# [PRS MEMBERS] Do you ever enter 'buyout' contracts?



## Tom78 (Feb 2, 2016)

Do any PRS members here ever create music for an agency or client without registering it with PRS? 

I've seen people posting that you cannot enter buyouts or produce for royalty free libraries.

If anyone has found themselves in a similar position then I'd like to hear from you!

Thanks


----------



## doctornine (Feb 2, 2016)

I fear no-one is going to admit to that on such a public forum 

Pseudonym's are your friend, but you didn't hear me, right ?


----------



## Tom78 (Feb 2, 2016)

I thought that might be the case!


----------



## Daryl (Feb 2, 2016)

Tom78 said:


> Do any PRS members here ever create music for an agency or client without registering it with PRS?
> 
> I've seen people posting that you cannot enter buyouts or produce for royalty free libraries.
> 
> ...


Nope. That would be breaking your agreement with PRS and could get you thrown out. In fact not being able to enter those sorts of contracts is in our favour, because it means that no matter how bullying a producer or director, they can't get access to our 50% of Broadcast Royalties.


----------



## Baron Greuner (Feb 2, 2016)

edited


----------



## Daryl (Feb 2, 2016)

Baron Greuner said:


> There are, as as I'm aware, different types of RF libraries.


Yes, and some of them are not strictly speaking RF. They are just MCPS (or equivalent) free.

However, the bottom line is that if any of your music is broadcast, PRS will be seeking to collect your Royalties, whether or not you want them to do so.


----------



## reddognoyz (Feb 2, 2016)

All my contracts are "buyouts" or works for hire, BUT I retain the writers share and that language is in all my contracts. I've lobbied hard to retain a slice of the publishing, but haven't been able to get that...ever.


----------



## Baron Greuner (Feb 2, 2016)

edited


----------



## soundslikejoe (Feb 2, 2016)

I try to educate clients. "Buy out" is industry slang, but has no legal standing. The basic goals of ad agency clients are to avoid re-use fees and/or obtain ownership for brand identity protection... maybe on occasion they understand publishing and want to own the back-end income, but that's rare. Maybe there are other reasons, but I've not encountered them. I have encountered a lot of clients who think that they would be responsible for paying the performing rights society.... or some other incorrect industry assumptions.

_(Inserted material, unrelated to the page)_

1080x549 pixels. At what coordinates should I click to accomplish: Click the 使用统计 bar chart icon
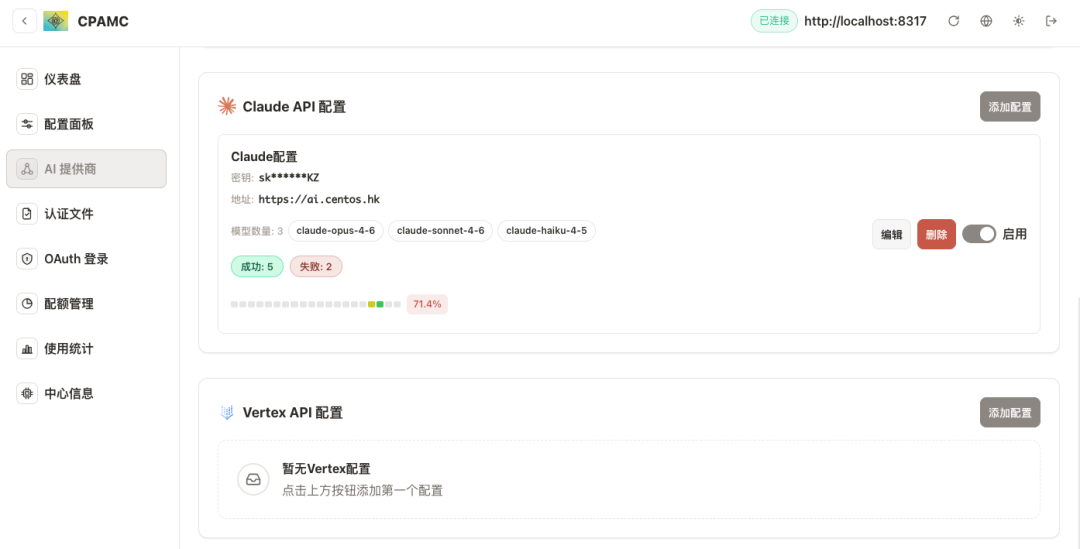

In a polite and engaging way, we discuss their goals of the "buy out" and then we craft the budget and contract relative to that. It less common when they truly want to own the publishing.... a majority of the time, they just want to avoid re-use payments... so the gig is really a non-ex perpetuity agreement. Occasionally they want no-reuse and a term of exclusivity (1yr, 6months, 5yrs)... these are exclusive term agreements. Occasionally they want to truly own it... these are exclusive perpetuity. Each one being more expensive than the other.

I wouldn't say this to a client... but between us 
"Buy-out" is a bullsh!t catch phrase that means nothing in court. Whenever I find this term or "work for hire" it's always great to have a short and polite conversation about goals. Then use contracts that use real legal language to achieve those goals. (WFH is a real thing but a project must meet requirements to qualify... one of which is a signed WFH agreement... saying it on the phone means nothing)

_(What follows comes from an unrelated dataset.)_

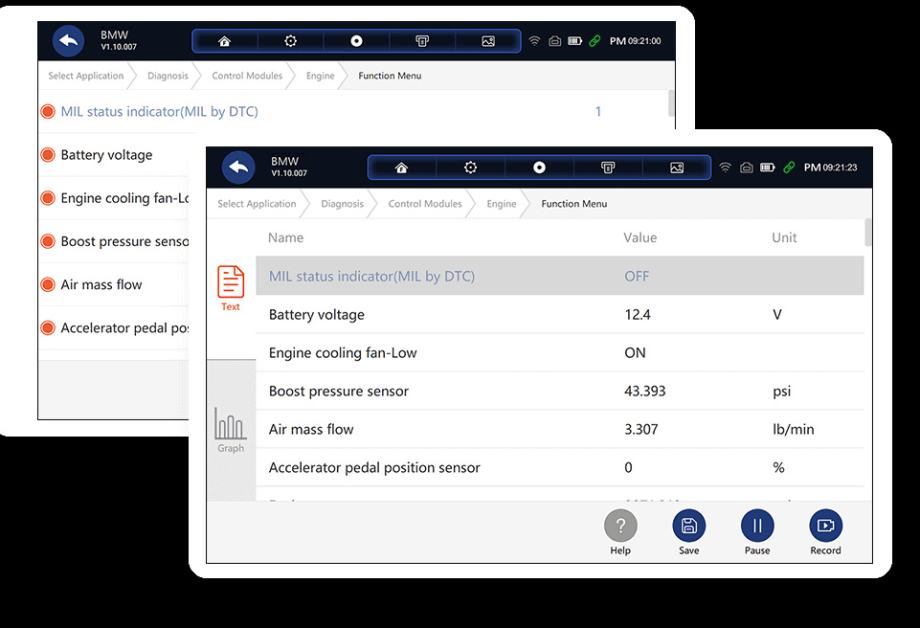920x628 pixels.
Task: Toggle the MIL status indicator radio in back window
Action: [x=47, y=112]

So... you can work with clients who want "buy outs" but you shouldn't sign any paper that uses that as some legal language.... that way you can satisfy the client and not conflict with your PRO.

Personally... I ALWAYS keep my publishing unless I'm being paid VERY WELL for the gig. I've never sold the writer's share, and never will.


----------



## bleupalmtree (Jan 8, 2023)

soundslikejoe said:


> Personally... I ALWAYS keep my publishing unless I'm being paid VERY WELL for the gig. I've never sold the writer's share, and never will.


How well are we talking to sell your publishing? 10, 15K?


----------



## GtrString (Jan 8, 2023)

It’s a dead end to do buyouts. Never have, never will. I don’t judge others, you can do what you want, but I would rather starve in the gutter and be eaten alive by rats.


----------



## Epic Wonder (Monday at 12:35 PM)

Buyouts don’t sound feasible to me. I’d rather do a perpetual non-exclusive license.


----------



## bleupalmtree (Monday at 2:29 PM)

Epic Wonder said:


> Buyouts don’t sound feasible to me. I’d rather do a perpetual non-exclusive license.


Perpetual non-exclusive license, what's that?


----------



## Epic Wonder (Tuesday at 9:29 AM)

bleupalmtree said:


> Perpetual non-exclusive license, what's that?


It would be like I take a song or collection of songs and license them to a network. I would get a one-time upfront payment and they would be able to use the music forever. But since the deal is non-exclusive, I would retain the rights to license the music to other entities or to release on my own.


----------



## davidson (Tuesday at 9:37 AM)

If anyone thinks PRS would stop me taking a £100k buyout for a track, they're crazy.


----------



## Crowe (Tuesday at 9:54 AM)

bleupalmtree said:


> How well are we talking to sell your publishing? 10, 15K?


You do realize OP asked this question over 6 years ago?


----------



## bleupalmtree (Tuesday at 10:13 AM)

Epic Wonder said:


> It would be like I take a song or collection of songs and license them to a network. I would get a one-time upfront payment and they would be able to use the music forever. But since the deal is non-exclusive, I would retain the rights to license the music to other entities or to release on my own.


And how much does a one time payment usually go for a Perpetual non-exclusive license?


----------